Monday, September 15th, 2008

Configuring Restlet 1.1 with Spring

By Doug Burns

Back in May I wrote a post about using Spring with Restlet 1.0.x and promised another about doing the same with Restlet 1.1.x, which provides better Spring support. Well, the time has come, so here goes!

In Restlet 1.1, which is currently at Release Candidate 1, you can now configure an application completely within the Spring application context. This means that the only Java classes you will need to create are one for starting the application, and one for each of the resources in your class. Although the Restlet authors prefer specifying the configuration in code, I like specifying it in an external, non-compiled configuration file, and this provides a great way to do that.

Now on to the code! A single-resource application can be configured with only three files: One XML file for defining the Spring beans, one class for defining the resource, and finally, one class for instantiating the Spring context and starting the application.

Spring Application Context

This defines all the Spring beans (Java Object instances) that are needed to run the application. In a non-Spring configured
application these would all be instantiated in your main application class.

  • exampleResource: A standard Resource. In a normal application you would define many resources in the attachments map.
  • restletRouter: Determines how resource URLs map to resource classes.
  • exampleApplication: Associates the router with an application.
  • restletServer: Defines the protocol and HTTP port for the internal server.
  • restletComponent: Associates the server and application.
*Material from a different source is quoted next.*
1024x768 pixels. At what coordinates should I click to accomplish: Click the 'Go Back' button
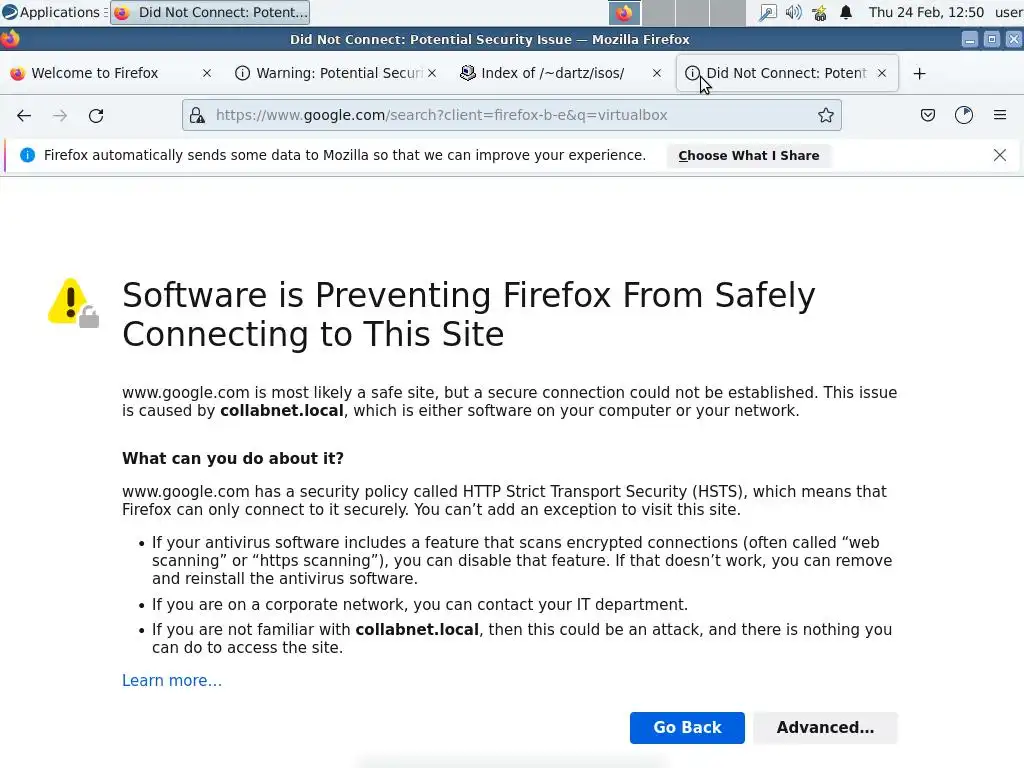687,728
This is the object that will be used to start the server.
<?xml version="1.0" encoding="UTF-8"?>
<beans xmlns="http://www.springframework.org/schema/beans"
xmlns:xsi="http://www.w3.org/2001/XMLSchema-instance"
xmlns:util="http://www.springframework.org/schema/util"
xsi:schemaLocation="http://www.springframework.org/schema/beans http://www.springframework.org/schema/beans/spring-beans.xsd
http://www.springframework.org/schema/util http://www.springframework.org/schema/util/spring-util-2.5.xsd">
<bean name="exampleResource"
class="com.arc90.example.ExampleResource" scope="prototype" />
<bean name="restletRouter"
class="org.restlet.ext.spring.SpringRouter">
<property name="attachments">
<map>
<entry key="/example">
<bean class="org.restlet.ext.spring.SpringFinder">
<lookup-method name="createResource" bean="exampleResource"/>
</bean>
</entry>
</map>
</property>
</bean>
<bean id="exampleApplication"
class="org.restlet.Application">
<property name="root" ref="restletRouter"/>
</bean>
<bean id="restletServer"
class="org.restlet.ext.spring.SpringServer">
<constructor-arg value="http" />
<constructor-arg value="8182" />
</bean>
<bean id="restletComponent"
class="org.restlet.ext.spring.SpringComponent">
<property name="server" ref="restletServer" />
<property name="defaultTarget" ref="exampleApplication"/>
</bean>
</beans>

Resource Class

This is just a simple resource that displays "It worked!" when it is accessed through GET.

package com.arc90.example;
import org.restlet.Context;
import org.restlet.data.MediaType;
import org.restlet.data.Request;
import org.restlet.data.Response;
import org.restlet.resource.Representation;
import org.restlet.resource.Resource;
import org.restlet.resource.ResourceException;
import org.restlet.resource.StringRepresentation;
import org.restlet.resource.Variant;
/**
* Handles requests for the example resource
*/
public class ExampleResource extends Resource
{
public void init(Context context, Request request, Response response)
{
super.init(context, request, response);
getVariants().add(new Variant(MediaType.TEXT_PLAIN));
}
public Representation represent(Variant variant) throws ResourceException
{
return new StringRepresentation("It worked!", MediaType.TEXT_PLAIN);
}
}

Application Class

This class contains the main method for starting the application. It instantiates the Spring application context,
where creates instances for the beans defined in application-context.xml. To start the application, the component
bean is retrieved from the application context, then its start() method is called.

package com.arc90.example;
import org.restlet.ext.spring.SpringComponent;
import org.springframework.context.ApplicationContext;
import org.springframework.context.support.ClassPathXmlApplicationContext;
/**
* Launches the Restlet application
*/
public class ExampleApplication
{
/**
* Get the restlet component from Spring, then starts it
* @param args
*/
public static void main(String[] args)
{
ApplicationContext context =
new ClassPathXmlApplicationContext(new String[] { "application-context.xml" });
try
{
SpringComponent component = (SpringComponent) context.getBean("restletComponent");
component.start();
}
catch (Exception e)
{
throw new RuntimeException(e);
}
}
}

One Response

  1. Rahul said:

    Do you have some sample code with the tomcat server instead of inbuild server from restlet also which can work with Restlet 2.